The RB20 and RB25 exhaust manifolds are interchangable. The RB26 has a twin setup so it is not interchangeable with the RB20 nor the RB25.

an RB26dett turbo is not better than an RB25 or RB20 turbo, it’s too small and is chosen for a twin setup.

also an A31 cefiro crossmember will mount the RB20 and 25 fine, (not sure about the 26) you may have no clearance issues at all since the Cefiro is extremely close to an S13 and comes with a RB20 stock. (not confirmed this yet)

[/u]


#5

this topic is annoying, im in the business and ill tell u the reasons i went with the sr20det…dont argue with me, cuz this is what I am saying from personal opinions…no one is right or wrong on this topic.
Im speaking for the average jo, who works, studies and loves their 240 and doesnt have 25 G a year to dump into their car.
A FEW REASONS THE SR20DET IS THE BEST ARE:

1- for sure the least downtime no matter what…almost everyone who did ka-t took a while to get it running perfect and tuned…sr just plugs in and ure ready to go.
2-BEST ON GAS- DONT ARGUE CUZ IT IS
3- most reliable for 100% sure
4- lasts longer
5-parts are easily available
6-makes the car lighter
7- you dont loose the nimble feeling, ( rb’s fuck the light feeling of the car)

These are my opinions…any of them un true?


#6

To my knowledge you have only been in 1 ca setup, and it did have some problems.
Don’t knock it until you really know what you are talking about. Its very comparable with the a sr with the same upgrades.
The main difference I notice is that aftermarket parts and full engine sets are usually eaiser to come by with a sr.

Ca is a great engine with turbo upgrade (even a sr t25), exhaust, and intercooler.
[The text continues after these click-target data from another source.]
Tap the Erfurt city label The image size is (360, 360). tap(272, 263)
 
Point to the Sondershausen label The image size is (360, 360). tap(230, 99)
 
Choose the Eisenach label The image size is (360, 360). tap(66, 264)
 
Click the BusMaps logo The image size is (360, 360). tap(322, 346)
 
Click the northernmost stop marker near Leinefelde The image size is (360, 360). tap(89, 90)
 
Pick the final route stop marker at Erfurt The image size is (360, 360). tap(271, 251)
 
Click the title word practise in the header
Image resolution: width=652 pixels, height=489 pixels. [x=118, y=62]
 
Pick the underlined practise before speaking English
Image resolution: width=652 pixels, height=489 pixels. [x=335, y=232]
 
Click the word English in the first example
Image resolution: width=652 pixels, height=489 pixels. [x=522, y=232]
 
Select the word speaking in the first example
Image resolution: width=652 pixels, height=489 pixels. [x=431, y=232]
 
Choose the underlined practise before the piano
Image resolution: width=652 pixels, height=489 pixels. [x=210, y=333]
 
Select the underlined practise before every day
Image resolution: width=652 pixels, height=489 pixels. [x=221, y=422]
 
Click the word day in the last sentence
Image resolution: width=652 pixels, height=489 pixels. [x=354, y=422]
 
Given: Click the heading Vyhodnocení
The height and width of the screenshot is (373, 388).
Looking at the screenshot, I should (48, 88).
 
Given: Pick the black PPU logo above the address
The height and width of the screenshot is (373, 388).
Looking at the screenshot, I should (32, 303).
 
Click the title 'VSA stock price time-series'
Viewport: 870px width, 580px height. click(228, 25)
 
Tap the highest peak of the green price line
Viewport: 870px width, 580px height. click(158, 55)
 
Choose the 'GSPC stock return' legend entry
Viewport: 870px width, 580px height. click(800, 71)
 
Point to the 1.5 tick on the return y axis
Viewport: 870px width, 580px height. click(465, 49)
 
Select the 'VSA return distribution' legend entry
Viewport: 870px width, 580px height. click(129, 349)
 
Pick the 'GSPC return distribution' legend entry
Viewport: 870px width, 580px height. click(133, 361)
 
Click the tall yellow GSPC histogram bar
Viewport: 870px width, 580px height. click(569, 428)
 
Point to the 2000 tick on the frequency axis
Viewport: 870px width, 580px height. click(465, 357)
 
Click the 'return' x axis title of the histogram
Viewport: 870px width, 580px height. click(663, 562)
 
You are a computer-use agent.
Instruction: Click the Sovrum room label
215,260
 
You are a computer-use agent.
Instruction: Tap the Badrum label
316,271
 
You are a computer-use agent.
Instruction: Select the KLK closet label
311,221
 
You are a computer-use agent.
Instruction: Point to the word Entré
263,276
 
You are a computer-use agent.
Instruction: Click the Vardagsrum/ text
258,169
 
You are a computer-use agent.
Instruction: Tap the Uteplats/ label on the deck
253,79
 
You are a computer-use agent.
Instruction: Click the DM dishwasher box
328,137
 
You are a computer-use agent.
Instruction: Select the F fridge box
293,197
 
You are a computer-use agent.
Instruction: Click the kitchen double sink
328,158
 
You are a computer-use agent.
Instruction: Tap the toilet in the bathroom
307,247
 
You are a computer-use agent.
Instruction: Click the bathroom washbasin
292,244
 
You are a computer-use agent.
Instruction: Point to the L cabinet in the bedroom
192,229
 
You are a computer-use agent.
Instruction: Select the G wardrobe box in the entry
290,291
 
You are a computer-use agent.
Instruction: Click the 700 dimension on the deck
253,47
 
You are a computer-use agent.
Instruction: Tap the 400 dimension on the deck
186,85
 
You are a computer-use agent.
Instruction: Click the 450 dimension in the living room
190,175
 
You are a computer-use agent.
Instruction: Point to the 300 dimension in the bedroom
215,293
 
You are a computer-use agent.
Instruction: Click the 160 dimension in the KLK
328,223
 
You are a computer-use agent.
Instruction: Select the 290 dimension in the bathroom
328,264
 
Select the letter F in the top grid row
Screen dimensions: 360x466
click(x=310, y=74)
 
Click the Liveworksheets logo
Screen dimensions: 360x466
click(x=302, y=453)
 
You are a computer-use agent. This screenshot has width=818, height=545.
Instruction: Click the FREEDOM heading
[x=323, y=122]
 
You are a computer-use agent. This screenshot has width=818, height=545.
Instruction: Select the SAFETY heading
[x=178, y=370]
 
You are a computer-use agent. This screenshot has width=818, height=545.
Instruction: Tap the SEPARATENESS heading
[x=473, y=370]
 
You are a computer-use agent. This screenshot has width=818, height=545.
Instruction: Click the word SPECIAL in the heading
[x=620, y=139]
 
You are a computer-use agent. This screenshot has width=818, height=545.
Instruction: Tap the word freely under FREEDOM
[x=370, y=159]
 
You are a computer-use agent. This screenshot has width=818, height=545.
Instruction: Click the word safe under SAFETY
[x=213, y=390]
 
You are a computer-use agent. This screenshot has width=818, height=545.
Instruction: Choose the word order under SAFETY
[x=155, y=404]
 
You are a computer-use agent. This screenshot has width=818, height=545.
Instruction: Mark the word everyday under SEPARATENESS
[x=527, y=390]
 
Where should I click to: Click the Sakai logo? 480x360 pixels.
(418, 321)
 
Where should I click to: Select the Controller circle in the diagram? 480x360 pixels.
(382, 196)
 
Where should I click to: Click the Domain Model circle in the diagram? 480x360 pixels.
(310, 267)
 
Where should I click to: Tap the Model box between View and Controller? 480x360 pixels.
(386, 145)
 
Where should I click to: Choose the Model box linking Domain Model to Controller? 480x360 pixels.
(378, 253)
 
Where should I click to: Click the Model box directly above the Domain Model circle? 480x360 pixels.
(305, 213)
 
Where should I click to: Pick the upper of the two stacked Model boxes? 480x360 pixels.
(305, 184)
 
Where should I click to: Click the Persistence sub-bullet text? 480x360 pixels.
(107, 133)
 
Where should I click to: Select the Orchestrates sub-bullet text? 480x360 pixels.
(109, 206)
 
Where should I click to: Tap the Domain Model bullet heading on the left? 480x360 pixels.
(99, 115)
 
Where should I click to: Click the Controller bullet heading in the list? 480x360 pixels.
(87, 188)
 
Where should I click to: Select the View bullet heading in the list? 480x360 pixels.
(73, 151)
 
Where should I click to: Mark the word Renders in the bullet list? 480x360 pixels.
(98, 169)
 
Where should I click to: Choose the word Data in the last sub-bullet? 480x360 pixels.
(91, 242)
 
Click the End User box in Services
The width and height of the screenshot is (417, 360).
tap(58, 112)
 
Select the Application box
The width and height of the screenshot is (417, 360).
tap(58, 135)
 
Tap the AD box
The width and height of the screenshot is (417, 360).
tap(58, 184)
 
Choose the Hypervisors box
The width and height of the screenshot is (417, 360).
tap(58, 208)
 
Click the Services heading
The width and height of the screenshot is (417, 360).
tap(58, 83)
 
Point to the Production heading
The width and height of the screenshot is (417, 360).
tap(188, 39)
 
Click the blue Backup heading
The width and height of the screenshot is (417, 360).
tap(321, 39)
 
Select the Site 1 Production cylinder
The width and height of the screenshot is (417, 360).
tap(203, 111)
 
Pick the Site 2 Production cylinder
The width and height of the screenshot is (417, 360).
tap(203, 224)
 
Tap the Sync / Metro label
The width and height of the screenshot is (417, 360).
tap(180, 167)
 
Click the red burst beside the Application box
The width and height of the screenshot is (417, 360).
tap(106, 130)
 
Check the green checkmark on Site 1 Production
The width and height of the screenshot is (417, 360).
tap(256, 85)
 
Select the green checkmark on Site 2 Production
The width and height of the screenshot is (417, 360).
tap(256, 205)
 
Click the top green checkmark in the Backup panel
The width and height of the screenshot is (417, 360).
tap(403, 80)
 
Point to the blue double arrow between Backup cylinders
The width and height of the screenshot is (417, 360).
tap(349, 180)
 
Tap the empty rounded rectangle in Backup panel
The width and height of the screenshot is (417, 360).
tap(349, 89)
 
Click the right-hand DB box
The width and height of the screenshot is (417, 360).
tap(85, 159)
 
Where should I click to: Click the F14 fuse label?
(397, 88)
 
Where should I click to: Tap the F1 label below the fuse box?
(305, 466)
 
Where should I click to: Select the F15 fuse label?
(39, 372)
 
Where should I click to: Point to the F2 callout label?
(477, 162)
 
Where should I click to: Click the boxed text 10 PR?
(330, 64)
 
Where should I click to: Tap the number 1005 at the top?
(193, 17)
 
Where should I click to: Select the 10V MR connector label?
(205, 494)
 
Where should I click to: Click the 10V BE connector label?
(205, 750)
Its a much smoother and freely revving engine.

Isn’t there some guy who owns a gas station or something around the Niagara area with an insane CA setup he imported ?

I’d reccomend a SR over a CA only because they are eaiser to get full sets , eaiser to get parts for, and its a really good engine.
If you can get a good CA setup for a good price, go for it, its a great engine aswell.


#7

I know this is suppose to be a VS thread or for people to fight and say my SR is faster then your KAT but I posted the info above for newbies who may be reading it at the same time

I strongly believe that an SR is the cheapest bang for your buck… (#1 reason EVERYONE has one)

If I was to build a motor I will build a CA before a KA… mainly cause its built for Boost and the CA can be a shit brick house if built right

As for an RB… I have had my car inches from Luckys Cefiro and we were eyeing it out for a good 20 mins. I would never consider it cause I know as soon as I started I would regret it… I’d build my CA


#8

i’d definately take a KA-T over CA,

i’ve been in several KA-T’s and they all had great low end torque, more than the SR and way more than the CA.

in fact, i do think that the KA-T is ALMOST as good as the SR because the engines themselves are a dime a dozen, super cheap parts etc.

the problem is that people think you can just slap a turbo on it and run 200rwhp all day long. that is not so, and varun was right, the gas mileage is worse than SR.

i can get the same mileage on my modified SR as i did on a stock KA.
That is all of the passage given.